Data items
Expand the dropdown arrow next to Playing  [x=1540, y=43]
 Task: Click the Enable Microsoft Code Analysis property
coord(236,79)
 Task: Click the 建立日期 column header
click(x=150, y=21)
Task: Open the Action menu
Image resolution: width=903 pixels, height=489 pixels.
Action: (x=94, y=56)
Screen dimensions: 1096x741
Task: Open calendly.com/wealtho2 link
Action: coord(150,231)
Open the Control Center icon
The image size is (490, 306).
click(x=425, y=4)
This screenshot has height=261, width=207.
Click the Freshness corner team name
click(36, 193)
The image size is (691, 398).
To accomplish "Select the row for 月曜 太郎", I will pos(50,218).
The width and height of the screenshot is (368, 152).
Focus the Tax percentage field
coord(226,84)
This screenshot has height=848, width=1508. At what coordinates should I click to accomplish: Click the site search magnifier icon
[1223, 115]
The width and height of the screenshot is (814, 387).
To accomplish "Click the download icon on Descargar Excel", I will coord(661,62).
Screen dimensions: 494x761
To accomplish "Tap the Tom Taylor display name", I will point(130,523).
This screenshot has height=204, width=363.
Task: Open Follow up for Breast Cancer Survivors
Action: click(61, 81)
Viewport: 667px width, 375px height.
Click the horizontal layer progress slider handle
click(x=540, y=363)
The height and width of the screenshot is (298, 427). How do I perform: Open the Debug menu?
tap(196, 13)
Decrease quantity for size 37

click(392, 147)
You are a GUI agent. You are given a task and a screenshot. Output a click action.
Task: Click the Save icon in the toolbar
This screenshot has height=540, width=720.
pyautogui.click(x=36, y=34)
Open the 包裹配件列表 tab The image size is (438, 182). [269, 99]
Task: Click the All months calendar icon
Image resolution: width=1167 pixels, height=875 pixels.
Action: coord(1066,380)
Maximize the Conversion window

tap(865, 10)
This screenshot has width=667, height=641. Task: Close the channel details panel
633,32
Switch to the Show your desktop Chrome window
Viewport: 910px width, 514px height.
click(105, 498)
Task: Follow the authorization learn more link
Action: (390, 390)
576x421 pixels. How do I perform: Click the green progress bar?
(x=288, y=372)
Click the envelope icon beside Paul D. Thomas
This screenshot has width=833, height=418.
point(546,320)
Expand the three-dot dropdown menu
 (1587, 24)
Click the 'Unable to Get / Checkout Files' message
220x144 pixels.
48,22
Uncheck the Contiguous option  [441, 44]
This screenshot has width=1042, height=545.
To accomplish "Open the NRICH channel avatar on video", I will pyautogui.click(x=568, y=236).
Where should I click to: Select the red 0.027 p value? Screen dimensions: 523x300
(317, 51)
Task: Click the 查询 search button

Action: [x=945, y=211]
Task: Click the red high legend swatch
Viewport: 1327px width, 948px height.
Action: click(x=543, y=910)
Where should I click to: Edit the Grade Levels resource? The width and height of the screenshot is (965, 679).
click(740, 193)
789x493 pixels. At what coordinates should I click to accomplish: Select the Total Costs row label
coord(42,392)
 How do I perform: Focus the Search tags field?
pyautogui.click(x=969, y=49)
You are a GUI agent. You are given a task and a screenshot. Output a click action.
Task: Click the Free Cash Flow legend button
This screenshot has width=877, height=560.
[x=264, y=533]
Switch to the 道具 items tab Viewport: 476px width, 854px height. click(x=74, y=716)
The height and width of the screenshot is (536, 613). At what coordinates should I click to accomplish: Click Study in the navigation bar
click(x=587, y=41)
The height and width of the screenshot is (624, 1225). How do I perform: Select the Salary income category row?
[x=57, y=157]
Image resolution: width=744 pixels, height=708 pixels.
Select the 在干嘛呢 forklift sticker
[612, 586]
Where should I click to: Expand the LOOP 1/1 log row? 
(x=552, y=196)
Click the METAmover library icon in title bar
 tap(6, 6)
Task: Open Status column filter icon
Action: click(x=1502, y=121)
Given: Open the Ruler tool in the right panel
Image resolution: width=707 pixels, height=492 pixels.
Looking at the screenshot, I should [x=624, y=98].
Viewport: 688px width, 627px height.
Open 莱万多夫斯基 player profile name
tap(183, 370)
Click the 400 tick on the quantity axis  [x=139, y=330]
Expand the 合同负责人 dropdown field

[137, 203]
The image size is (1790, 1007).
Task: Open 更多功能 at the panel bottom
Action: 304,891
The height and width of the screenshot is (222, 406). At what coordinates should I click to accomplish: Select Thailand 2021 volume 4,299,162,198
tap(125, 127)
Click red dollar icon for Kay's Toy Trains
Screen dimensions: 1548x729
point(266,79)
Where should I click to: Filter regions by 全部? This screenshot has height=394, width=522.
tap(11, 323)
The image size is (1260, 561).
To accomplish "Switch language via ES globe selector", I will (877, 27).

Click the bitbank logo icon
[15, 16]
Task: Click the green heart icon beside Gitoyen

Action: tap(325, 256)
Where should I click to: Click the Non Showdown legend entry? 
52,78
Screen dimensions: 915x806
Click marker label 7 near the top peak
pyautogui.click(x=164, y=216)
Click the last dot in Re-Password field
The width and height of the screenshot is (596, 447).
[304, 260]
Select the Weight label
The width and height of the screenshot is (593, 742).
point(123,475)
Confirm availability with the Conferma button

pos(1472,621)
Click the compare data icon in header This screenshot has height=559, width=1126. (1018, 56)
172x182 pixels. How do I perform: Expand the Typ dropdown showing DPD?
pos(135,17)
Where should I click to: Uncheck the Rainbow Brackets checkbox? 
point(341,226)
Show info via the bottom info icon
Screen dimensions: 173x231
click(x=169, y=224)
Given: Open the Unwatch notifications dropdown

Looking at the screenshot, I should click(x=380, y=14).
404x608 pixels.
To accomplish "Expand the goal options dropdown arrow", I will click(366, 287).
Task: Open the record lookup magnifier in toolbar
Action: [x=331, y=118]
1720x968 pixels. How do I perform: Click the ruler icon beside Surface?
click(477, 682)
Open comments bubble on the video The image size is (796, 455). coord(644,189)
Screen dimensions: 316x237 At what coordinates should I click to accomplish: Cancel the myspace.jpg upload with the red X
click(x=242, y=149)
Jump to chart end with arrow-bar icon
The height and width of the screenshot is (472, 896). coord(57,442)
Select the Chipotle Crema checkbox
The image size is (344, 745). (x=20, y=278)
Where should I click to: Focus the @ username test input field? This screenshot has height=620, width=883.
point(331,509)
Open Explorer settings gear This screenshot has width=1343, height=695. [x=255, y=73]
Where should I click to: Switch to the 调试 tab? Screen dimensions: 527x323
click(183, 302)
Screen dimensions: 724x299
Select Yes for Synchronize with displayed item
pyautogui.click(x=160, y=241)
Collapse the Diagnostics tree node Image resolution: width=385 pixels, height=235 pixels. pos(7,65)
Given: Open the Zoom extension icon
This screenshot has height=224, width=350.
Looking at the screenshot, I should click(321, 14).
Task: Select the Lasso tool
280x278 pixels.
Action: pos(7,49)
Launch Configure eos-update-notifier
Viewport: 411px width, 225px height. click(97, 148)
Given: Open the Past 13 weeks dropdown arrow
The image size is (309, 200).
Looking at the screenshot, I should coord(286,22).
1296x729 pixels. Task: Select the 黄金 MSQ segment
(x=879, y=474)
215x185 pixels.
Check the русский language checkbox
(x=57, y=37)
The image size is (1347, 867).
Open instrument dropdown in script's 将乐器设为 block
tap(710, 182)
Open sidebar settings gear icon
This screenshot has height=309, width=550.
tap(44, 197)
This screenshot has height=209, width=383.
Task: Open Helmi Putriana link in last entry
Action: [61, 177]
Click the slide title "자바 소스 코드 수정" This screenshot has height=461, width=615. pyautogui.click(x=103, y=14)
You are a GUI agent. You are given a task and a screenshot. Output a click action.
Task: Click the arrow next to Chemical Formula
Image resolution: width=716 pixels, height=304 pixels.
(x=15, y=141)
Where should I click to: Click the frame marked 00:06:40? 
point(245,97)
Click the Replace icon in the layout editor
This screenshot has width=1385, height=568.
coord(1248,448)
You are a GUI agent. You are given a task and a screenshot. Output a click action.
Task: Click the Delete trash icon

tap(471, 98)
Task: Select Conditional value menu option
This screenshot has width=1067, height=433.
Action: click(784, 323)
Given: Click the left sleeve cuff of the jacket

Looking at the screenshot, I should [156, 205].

- CHALLENGE -
Lay out the items from the first line through the line containing "click(x=150, y=21)", both included, as a JSON list of strings with one string per line and no blank lines.

- RESULT OF THIS TASK -
[
  "Expand the dropdown arrow next to Playing  [x=1540, y=43]",
  " Task: Click the Enable Microsoft Code Analysis property",
  "coord(236,79)",
  " Task: Click the 建立日期 column header",
  "click(x=150, y=21)"
]